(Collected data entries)
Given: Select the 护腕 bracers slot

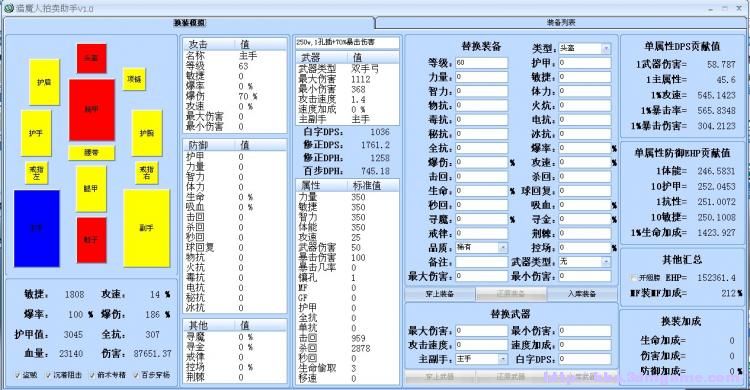Looking at the screenshot, I should point(147,133).
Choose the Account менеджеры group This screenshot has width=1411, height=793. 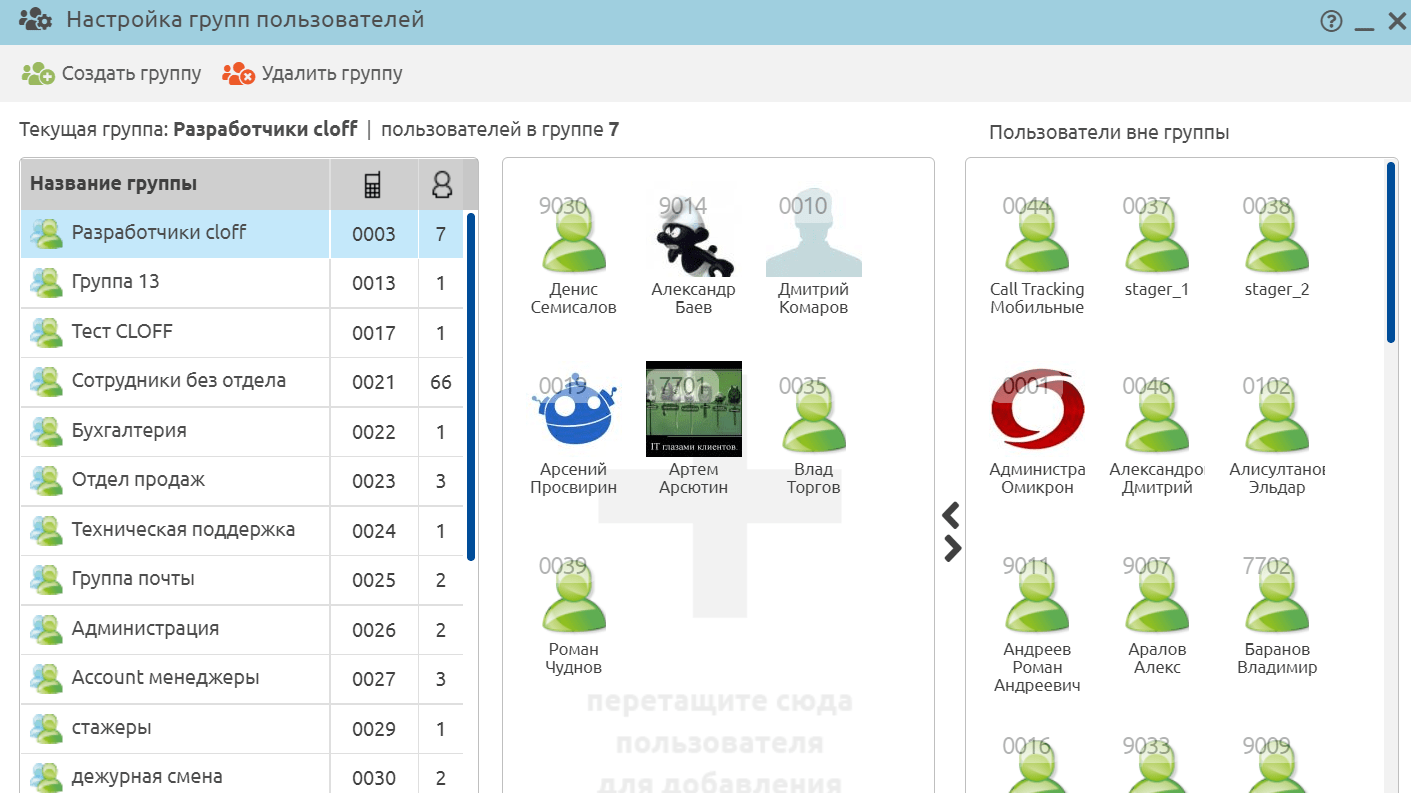click(165, 678)
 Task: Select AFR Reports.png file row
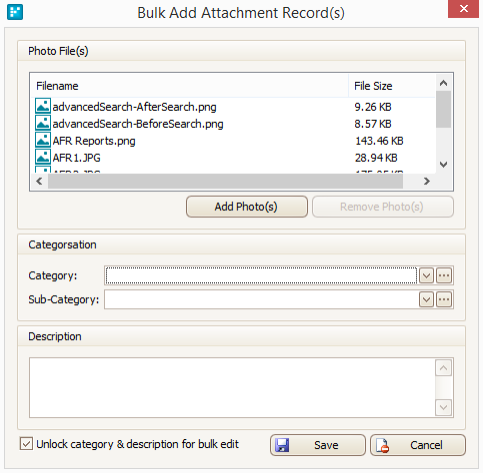click(233, 141)
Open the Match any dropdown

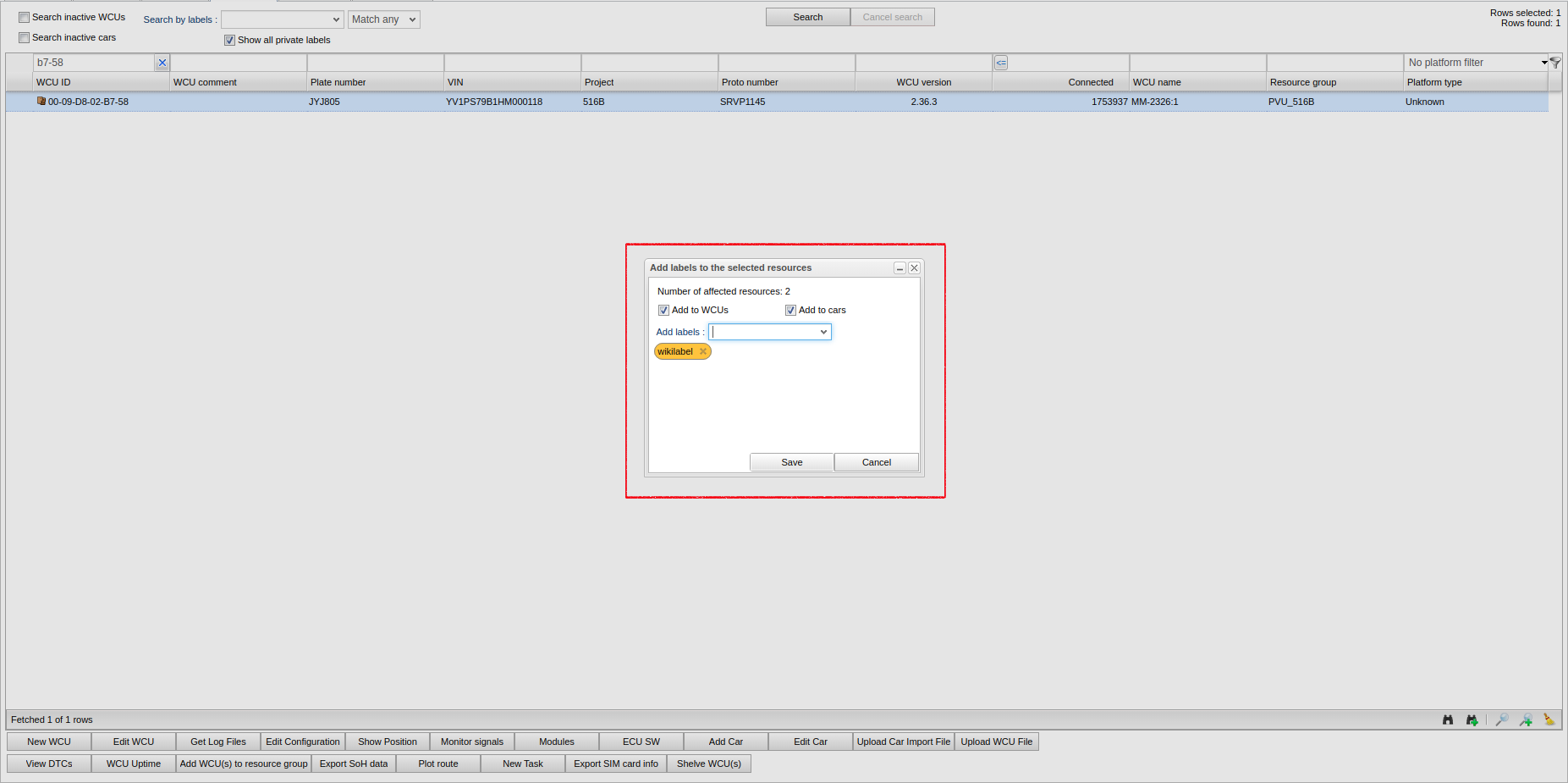384,19
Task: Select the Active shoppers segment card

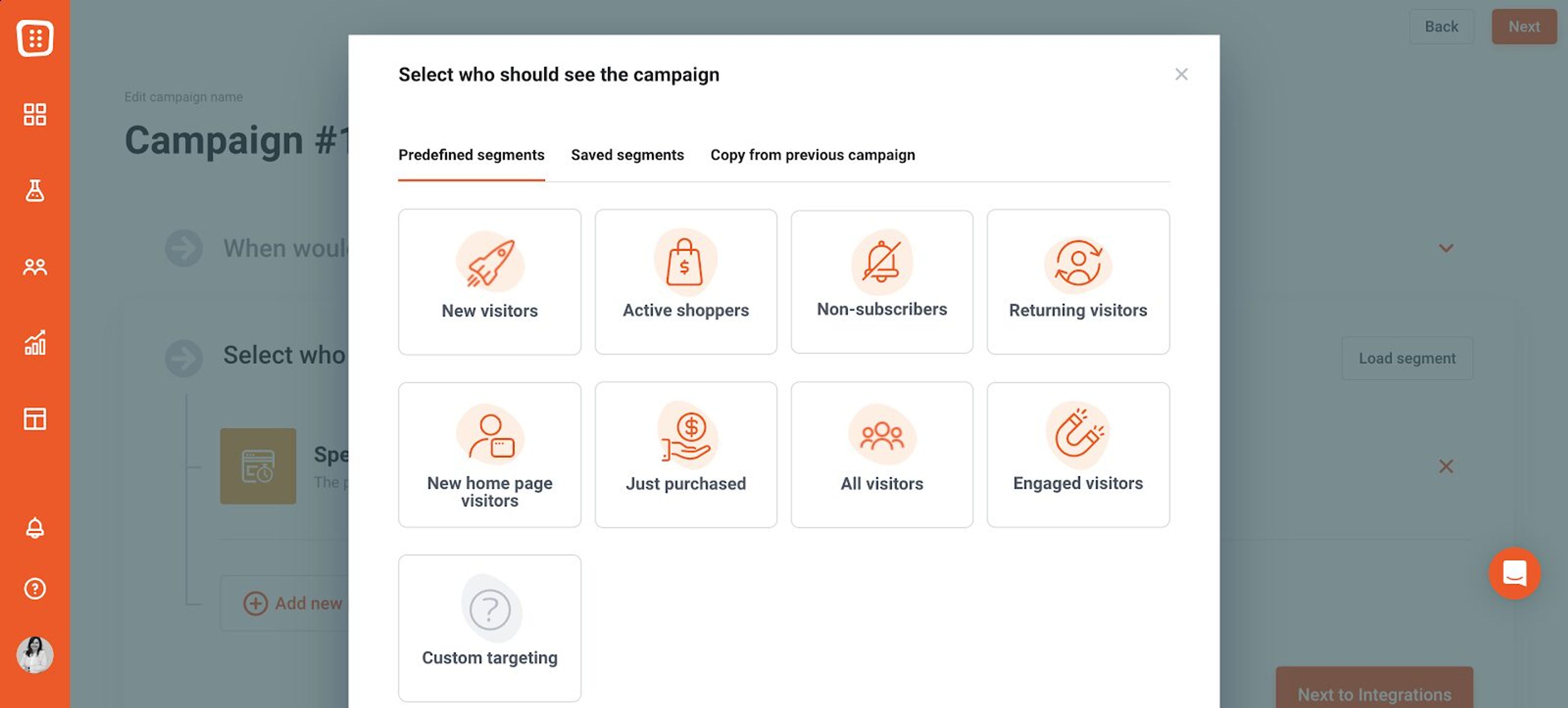Action: tap(686, 282)
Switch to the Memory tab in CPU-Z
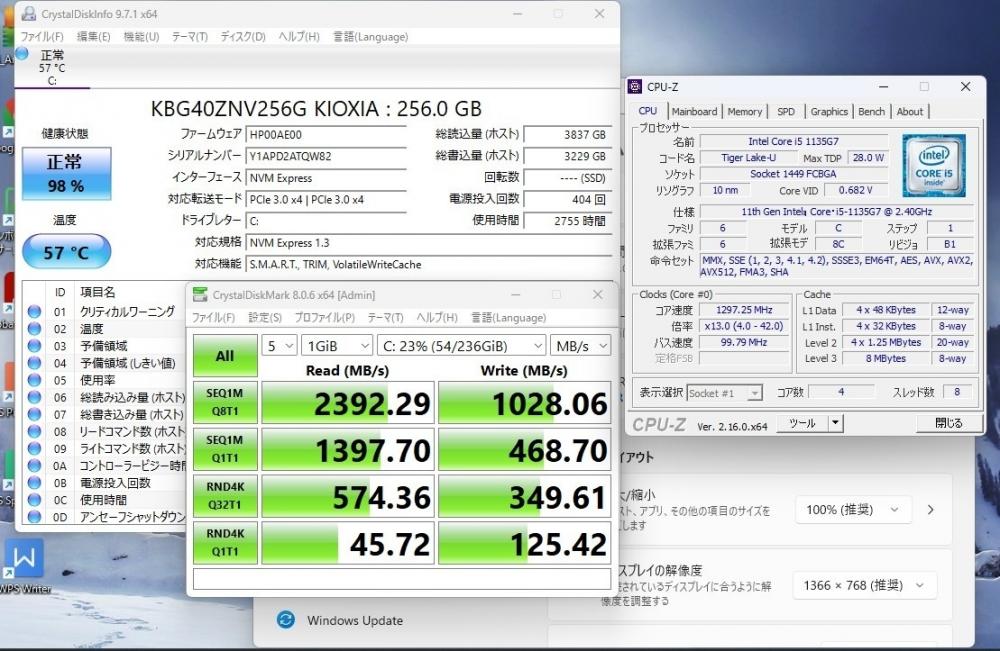 pos(744,112)
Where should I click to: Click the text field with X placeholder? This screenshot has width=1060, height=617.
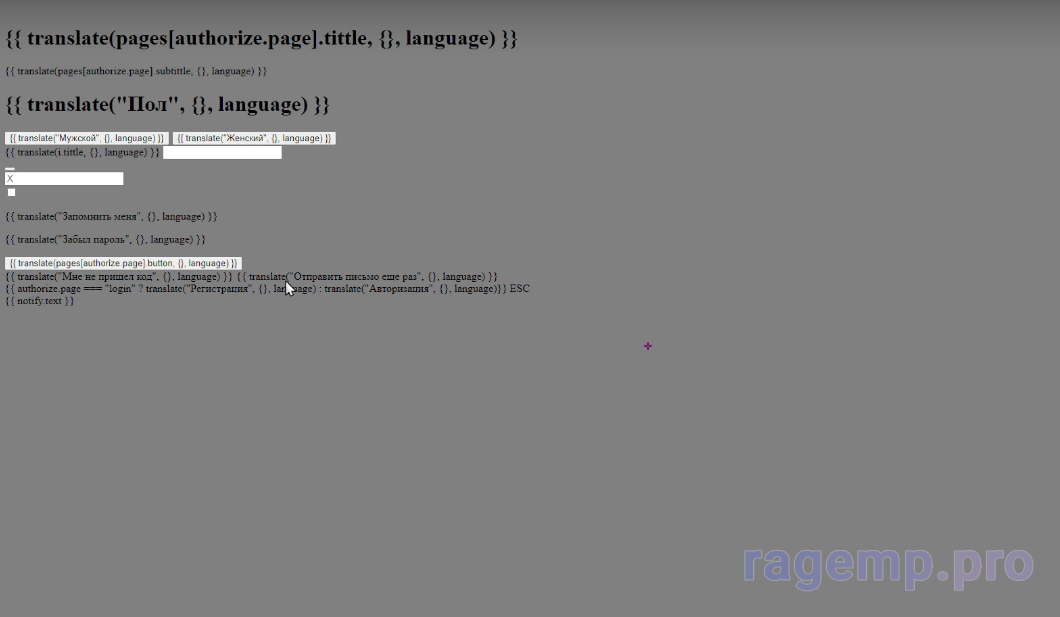tap(64, 179)
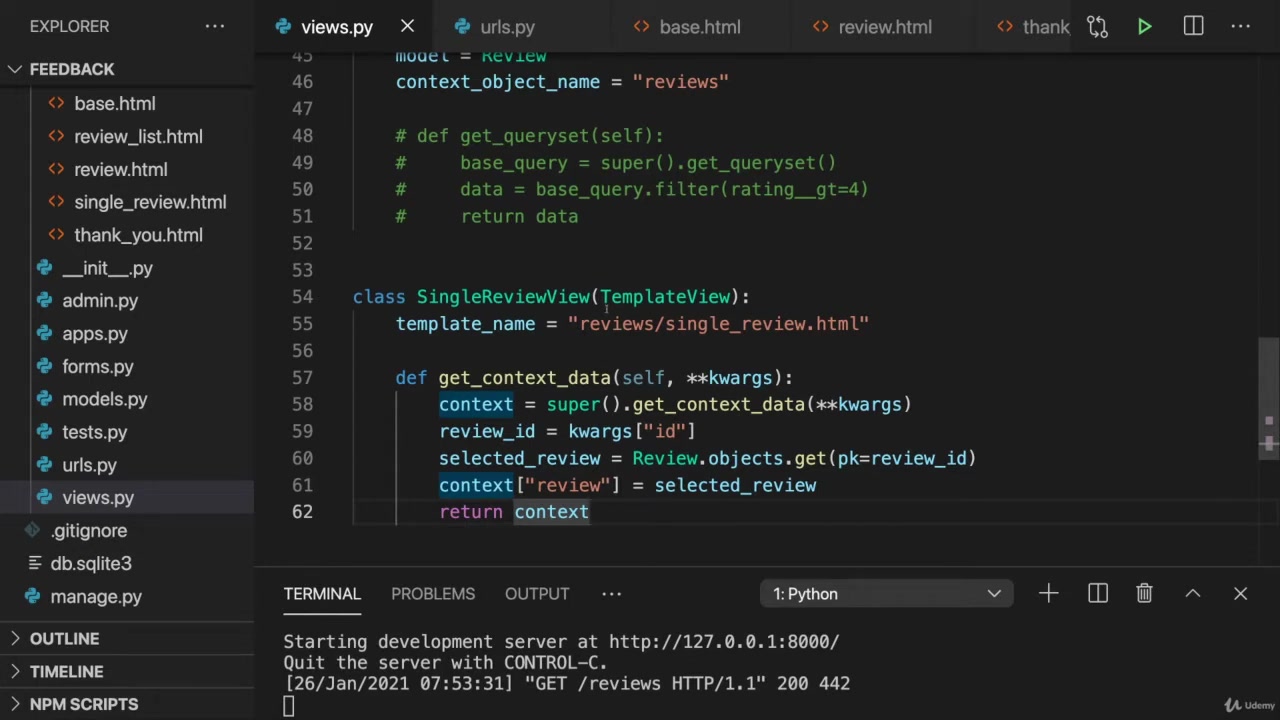This screenshot has width=1280, height=720.
Task: Maximize terminal panel with up chevron
Action: [1192, 594]
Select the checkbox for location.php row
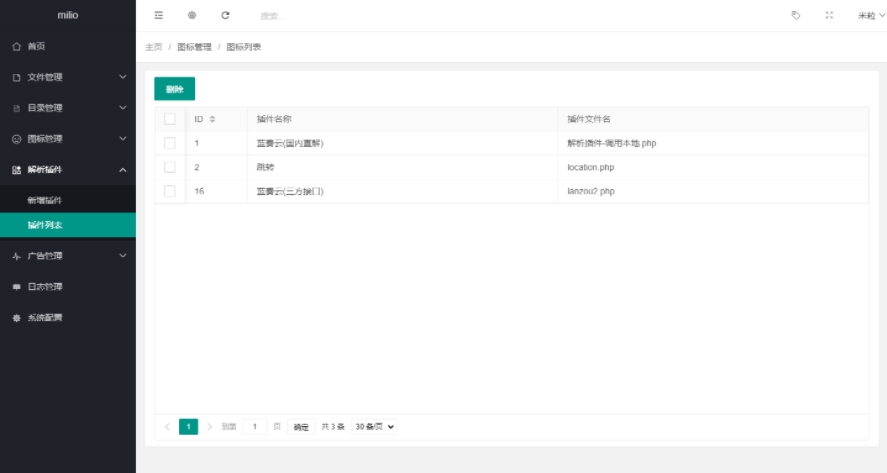The height and width of the screenshot is (473, 887). [170, 167]
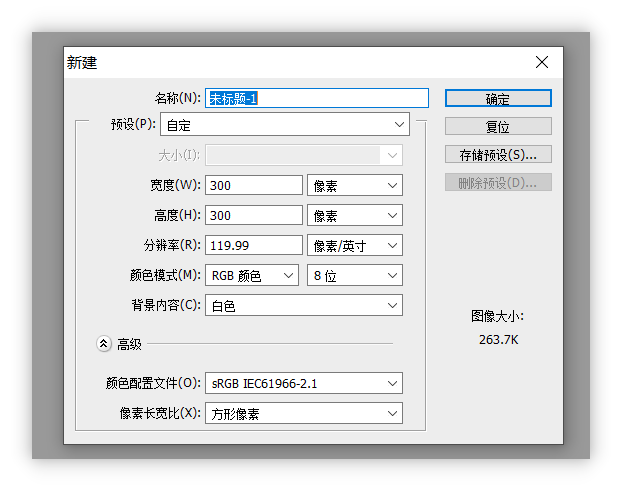The width and height of the screenshot is (622, 491).
Task: Collapse the 高级 advanced section chevron
Action: [x=103, y=344]
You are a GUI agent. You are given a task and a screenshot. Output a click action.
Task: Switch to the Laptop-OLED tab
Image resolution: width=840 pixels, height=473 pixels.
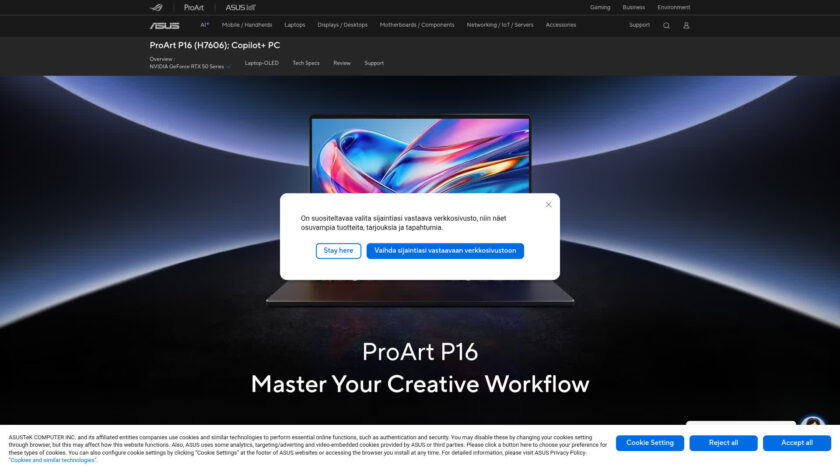[x=262, y=63]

*Task to carry out:*
Return the lines exactly, from the one containing "You are a GUI" through the last line above, including both ends and excluding every picture.

*Task response:*
You are a GUI agent. You are given a task and a screenshot. Output a click action.
Task: Switch to the Laptop-OLED tab
Image resolution: width=840 pixels, height=473 pixels.
[x=262, y=63]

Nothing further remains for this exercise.